Kadang ada juga nuansa emosi akibat kurang sabar dengan berbagai cobaan khas ibadah hajji. Macet total berjam-jam, lelah berjalan kaki, suasana ketidak pastian menunggu bis, tidak kebagian makanan, berdesakan dan saling dorong saat Tawwaf maupun Jumroh, belum lagi antri kamar mandi pada saat sedang ”terdesak” ingin buang air, semua seolah menggelitik emosi tidak sabar, ingin marah, kesal, merasa tidak berdaya dan lain-lain. Itulah ke-khas-an ibadah hajji. Tidak ada duanya! Tidak ada ibadah lain yang sedemikian menuntut kesabaran dan tawakkal kita.

Nuansa penuh emosi sejak yang positif seperti rasa haru menangis mengingat Allah SWT di depan Ka’bah, hingga yang negatif karena berbagai cobaan-cobaan tadi amat terasa dalam berhajji. Kestabilan pribadi dan kemampuan mengendalikan emosi amat diperlukan sejak sebelum berangkat.

Bagi jamaah hajji Indonesia bahkan sejak mendaftar ingin berhajji sudah menuntut kesabaran luar biasa karena rumitnya persoalan kuota hajji dan seringnya departemen terkait mengeluarkan berbagai peraturan yang menyulitkan secara mendadak.

Apa obatnya: Taqwa. Sebaik-baik bekal adalah Taqwa. Shadaqallahuladzim. Maha Benar Allah dengan segala FirmanNya.

Taqwa, Tawakkal penuh kepada Allah SWT Semata. Tidak menduakan niat dengan yang lain selain kepada Nya. Dengan ketaqwaan yang penuh, sepenuh kapasitas hati kita, Insya Allah pasti segala cobaan dan rintangan akan dengan mudah di atasi. Yang berat terasa ringan, yang rumit jadi mudah, yang jauh jadi dekat. Apa yang tak mungkin jika hati selalu tersambung kepada Allah SWT dan selalu mememohon KepadaNya dalam setiap keadaan. Daripada mengeluh panjang meupun pendek, marah dan ribut yang membuat hati semakin sumpek.
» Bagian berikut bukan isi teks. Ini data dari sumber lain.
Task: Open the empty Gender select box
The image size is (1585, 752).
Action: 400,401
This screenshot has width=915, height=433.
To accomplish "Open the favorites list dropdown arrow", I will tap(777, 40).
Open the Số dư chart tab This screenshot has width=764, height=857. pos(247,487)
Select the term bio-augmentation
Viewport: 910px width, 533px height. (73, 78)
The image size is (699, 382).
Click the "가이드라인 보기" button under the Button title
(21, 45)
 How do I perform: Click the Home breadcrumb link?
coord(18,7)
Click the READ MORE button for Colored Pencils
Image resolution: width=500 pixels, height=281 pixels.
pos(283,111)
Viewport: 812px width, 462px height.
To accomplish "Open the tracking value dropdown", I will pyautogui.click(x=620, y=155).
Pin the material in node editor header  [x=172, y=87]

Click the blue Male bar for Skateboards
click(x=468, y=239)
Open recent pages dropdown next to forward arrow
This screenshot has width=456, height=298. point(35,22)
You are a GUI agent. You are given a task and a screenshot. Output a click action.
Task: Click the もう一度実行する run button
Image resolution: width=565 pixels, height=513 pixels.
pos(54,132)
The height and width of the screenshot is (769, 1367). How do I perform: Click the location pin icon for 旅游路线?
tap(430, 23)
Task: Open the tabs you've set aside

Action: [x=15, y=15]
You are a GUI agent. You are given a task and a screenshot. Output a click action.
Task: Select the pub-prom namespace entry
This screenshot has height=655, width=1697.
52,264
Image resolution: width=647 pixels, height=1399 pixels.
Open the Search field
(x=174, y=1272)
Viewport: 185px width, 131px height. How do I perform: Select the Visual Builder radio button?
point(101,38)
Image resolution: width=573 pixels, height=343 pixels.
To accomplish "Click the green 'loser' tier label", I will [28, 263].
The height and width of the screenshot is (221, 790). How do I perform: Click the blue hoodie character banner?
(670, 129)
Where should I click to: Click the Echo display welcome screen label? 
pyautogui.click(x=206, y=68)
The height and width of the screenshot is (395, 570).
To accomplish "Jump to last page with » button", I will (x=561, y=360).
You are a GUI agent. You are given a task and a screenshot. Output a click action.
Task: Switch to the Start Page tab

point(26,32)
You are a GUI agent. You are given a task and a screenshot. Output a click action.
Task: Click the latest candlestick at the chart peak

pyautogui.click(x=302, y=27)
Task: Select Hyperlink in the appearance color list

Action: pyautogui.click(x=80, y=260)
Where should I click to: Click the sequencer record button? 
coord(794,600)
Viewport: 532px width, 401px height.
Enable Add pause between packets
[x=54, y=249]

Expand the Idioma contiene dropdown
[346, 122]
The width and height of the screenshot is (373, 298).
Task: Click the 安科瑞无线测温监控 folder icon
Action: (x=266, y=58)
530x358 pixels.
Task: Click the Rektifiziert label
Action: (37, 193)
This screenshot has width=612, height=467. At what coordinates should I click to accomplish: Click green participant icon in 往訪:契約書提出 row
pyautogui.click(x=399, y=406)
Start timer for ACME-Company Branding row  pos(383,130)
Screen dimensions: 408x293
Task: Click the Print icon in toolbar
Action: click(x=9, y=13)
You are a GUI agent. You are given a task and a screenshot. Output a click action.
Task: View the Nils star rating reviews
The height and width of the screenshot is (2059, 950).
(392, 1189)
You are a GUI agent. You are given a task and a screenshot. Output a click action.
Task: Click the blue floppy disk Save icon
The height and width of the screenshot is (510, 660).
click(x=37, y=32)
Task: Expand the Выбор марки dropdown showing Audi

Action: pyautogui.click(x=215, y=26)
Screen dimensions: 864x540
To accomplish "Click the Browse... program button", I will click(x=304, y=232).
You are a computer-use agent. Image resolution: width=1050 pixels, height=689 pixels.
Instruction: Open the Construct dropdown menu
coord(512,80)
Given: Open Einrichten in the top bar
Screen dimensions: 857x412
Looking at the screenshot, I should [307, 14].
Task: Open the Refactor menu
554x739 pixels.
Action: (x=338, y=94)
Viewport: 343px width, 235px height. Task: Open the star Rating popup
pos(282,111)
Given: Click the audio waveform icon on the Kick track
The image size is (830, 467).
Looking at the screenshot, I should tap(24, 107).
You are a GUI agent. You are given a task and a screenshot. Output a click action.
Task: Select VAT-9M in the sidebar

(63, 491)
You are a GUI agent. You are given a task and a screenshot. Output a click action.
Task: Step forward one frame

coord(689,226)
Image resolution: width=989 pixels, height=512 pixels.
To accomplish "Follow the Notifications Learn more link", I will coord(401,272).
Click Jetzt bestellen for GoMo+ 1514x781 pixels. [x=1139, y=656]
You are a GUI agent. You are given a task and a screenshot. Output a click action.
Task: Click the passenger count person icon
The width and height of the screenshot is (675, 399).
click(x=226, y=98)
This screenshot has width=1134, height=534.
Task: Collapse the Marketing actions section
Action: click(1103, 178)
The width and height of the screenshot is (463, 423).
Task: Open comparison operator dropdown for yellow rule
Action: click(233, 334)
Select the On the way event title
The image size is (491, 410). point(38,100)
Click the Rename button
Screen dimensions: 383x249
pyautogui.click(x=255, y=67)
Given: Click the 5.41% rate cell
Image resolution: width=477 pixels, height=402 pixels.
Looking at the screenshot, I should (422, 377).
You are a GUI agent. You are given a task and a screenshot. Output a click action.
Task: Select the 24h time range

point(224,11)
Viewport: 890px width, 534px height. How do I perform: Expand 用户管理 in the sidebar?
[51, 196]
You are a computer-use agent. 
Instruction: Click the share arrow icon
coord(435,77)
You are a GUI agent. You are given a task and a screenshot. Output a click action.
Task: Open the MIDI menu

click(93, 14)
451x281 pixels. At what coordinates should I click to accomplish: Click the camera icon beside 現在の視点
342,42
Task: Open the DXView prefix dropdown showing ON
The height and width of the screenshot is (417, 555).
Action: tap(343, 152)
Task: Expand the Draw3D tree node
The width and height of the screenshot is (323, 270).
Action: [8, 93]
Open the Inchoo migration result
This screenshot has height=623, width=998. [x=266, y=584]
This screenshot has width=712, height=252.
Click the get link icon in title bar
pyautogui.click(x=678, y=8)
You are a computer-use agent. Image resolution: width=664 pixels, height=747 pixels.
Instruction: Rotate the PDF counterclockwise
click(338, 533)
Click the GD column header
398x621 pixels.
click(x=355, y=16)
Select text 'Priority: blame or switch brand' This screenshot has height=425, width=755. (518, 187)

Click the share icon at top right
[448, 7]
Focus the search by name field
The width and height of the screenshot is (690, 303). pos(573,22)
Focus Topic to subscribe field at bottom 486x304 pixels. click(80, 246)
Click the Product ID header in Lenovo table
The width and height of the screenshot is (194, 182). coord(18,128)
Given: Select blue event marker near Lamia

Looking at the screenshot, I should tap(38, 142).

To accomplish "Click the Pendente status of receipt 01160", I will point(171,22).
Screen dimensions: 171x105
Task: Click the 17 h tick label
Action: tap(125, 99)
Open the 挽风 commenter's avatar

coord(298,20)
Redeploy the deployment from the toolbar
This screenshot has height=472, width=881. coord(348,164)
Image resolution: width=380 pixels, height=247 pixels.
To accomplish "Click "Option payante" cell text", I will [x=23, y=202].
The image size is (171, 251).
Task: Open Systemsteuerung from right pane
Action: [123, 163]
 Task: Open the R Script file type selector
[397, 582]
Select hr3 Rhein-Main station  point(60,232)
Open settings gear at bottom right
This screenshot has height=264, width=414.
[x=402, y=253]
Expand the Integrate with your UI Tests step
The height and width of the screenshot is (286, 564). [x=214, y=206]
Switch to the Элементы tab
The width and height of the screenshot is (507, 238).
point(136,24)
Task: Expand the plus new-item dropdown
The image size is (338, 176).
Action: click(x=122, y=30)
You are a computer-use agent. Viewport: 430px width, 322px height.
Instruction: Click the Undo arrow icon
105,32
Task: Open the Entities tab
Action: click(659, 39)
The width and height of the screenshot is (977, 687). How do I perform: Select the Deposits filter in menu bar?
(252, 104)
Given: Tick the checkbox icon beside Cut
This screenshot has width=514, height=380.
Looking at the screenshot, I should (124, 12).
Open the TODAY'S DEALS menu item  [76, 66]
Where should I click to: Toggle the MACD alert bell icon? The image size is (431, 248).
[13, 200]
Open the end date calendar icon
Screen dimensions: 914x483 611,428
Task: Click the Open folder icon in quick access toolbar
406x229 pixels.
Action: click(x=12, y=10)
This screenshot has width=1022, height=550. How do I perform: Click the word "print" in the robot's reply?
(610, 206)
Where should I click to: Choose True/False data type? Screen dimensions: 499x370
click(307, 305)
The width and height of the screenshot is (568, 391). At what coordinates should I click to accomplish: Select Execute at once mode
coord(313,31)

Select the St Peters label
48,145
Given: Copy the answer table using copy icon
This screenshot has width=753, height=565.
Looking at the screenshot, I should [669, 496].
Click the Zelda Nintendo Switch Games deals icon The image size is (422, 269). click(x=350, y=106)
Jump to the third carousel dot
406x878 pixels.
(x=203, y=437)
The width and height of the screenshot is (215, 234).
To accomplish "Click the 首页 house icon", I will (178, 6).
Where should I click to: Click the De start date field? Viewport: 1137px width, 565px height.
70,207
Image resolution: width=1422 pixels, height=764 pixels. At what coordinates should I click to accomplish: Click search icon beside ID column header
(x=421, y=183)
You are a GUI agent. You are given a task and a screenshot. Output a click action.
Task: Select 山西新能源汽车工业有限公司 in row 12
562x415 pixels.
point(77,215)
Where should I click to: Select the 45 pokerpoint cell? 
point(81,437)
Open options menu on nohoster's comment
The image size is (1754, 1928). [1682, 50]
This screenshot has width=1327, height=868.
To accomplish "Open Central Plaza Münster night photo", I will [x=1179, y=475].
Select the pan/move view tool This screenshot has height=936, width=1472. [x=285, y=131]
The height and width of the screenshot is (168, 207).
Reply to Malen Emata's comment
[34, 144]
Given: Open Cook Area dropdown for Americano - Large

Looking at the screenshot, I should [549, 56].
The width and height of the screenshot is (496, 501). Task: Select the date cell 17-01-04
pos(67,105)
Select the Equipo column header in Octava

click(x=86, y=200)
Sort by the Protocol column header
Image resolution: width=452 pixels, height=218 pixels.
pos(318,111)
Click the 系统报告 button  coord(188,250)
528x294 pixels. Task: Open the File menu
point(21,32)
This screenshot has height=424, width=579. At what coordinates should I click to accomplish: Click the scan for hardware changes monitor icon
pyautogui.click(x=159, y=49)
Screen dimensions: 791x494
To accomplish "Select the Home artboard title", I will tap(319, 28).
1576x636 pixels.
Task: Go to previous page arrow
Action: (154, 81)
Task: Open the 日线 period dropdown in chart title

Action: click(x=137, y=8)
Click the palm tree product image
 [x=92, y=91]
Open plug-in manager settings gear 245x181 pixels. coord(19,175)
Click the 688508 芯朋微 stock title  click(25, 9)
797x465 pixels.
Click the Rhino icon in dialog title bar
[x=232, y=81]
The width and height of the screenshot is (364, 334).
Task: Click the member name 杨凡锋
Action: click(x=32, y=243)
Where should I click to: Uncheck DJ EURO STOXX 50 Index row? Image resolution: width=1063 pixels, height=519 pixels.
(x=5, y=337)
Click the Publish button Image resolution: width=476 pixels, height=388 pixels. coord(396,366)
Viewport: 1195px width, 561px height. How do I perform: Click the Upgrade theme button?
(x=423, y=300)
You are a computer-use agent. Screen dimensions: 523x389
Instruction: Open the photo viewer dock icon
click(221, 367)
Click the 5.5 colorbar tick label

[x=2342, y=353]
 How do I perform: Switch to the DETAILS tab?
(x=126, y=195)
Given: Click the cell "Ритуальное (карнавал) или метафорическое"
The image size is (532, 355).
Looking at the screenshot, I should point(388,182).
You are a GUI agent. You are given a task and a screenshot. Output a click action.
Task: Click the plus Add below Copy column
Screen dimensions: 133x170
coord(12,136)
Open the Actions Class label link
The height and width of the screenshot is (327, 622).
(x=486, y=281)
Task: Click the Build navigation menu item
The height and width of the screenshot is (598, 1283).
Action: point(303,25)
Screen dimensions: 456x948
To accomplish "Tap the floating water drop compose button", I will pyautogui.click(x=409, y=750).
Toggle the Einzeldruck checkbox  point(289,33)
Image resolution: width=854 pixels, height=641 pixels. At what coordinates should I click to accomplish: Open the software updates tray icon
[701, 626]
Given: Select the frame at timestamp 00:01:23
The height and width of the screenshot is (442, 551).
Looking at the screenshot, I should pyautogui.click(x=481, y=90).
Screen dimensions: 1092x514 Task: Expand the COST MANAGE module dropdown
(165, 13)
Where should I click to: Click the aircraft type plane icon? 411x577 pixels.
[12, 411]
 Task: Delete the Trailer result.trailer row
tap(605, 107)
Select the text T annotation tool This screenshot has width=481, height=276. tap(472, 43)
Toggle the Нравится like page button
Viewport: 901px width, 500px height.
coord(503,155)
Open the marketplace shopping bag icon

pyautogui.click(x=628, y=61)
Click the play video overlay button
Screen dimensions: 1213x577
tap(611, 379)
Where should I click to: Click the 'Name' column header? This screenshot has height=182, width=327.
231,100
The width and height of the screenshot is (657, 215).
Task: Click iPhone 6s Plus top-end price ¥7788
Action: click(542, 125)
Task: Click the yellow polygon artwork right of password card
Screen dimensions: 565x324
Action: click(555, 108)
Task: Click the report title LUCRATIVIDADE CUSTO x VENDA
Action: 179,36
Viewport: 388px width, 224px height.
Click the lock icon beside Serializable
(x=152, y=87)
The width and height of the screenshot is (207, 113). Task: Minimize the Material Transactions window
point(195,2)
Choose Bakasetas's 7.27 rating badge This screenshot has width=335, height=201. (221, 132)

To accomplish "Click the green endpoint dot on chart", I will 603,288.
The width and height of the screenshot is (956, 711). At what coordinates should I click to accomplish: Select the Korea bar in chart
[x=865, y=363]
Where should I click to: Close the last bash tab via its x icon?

Jika sudah demikian, yang ringan malah jadi berat, yang mudah malah ruwet, yang dekat terasa jauh.

Ibadah hajji adalah ibadah yang menempa kita untuk semakin menghayati ketergantungan kita kepada Allah SWT, sejak baru mendaftar sampai kembali pulang ke kampung halaman.